##### EXCERPTED TEXT
Cannot make my simple circuit function, please help

Hello all,

I wrote a very simple program to act as an thermostat. I used this command: digitalWrite(3, HIGH); Duemilanove is the board I am using.

I hooked up some wires from digital pin 3 to a reed relay. Also a ground to complete the circuit. Problem is when I run the program nothing happen, no relay click and no test across, doesn't seem to have anything going out of the pin when that is turned high, not sure where to go now, please help.

What is the relay? Most likely the arduino cannot source enough current to drive the relay coil.

http://www.cotorelay.com/9000_Spartan.pdf Here is the link for the relay.

power453c: Hello all,

I wrote a very simple program to act as an thermostat. I used this command: digitalWrite(3, HIGH); Duemilanove is the board I am using.
##########
##### EXTRACTED ENTRIES
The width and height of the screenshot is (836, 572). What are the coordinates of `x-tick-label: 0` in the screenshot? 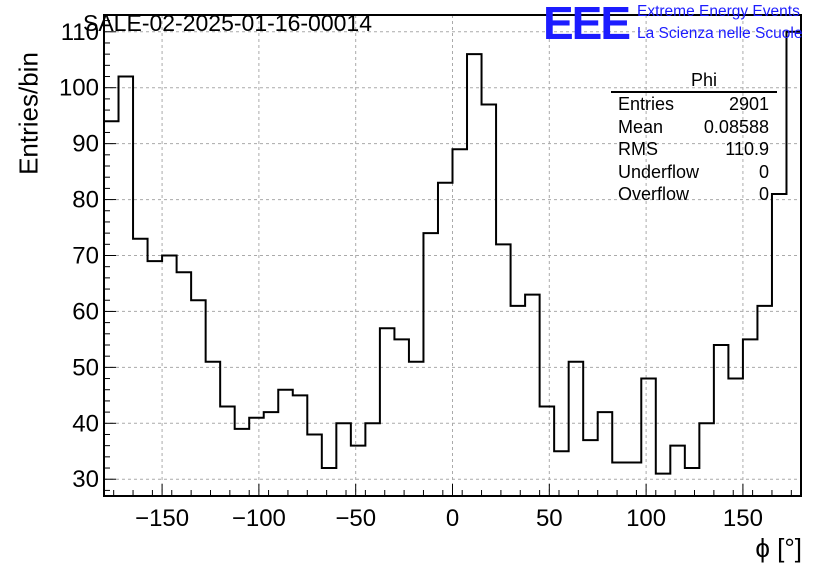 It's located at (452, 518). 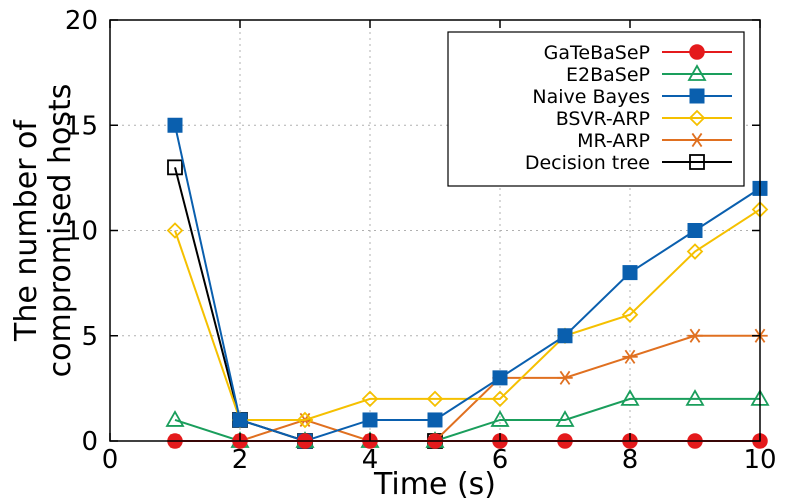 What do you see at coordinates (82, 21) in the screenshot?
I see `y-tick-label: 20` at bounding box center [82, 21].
##########
##### EXTRACTED ENTRIES
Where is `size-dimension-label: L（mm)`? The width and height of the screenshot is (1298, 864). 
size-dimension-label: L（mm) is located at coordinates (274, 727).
##########
:: EXERCISE ::
Print the part of the Arduino relay thread above between "What is the" and "for the relay.", inclusive, without changing a word.

:: ANSWER SPACE ::
What is the relay? Most likely the arduino cannot source enough current to drive the relay coil.

http://www.cotorelay.com/9000_Spartan.pdf Here is the link for the relay.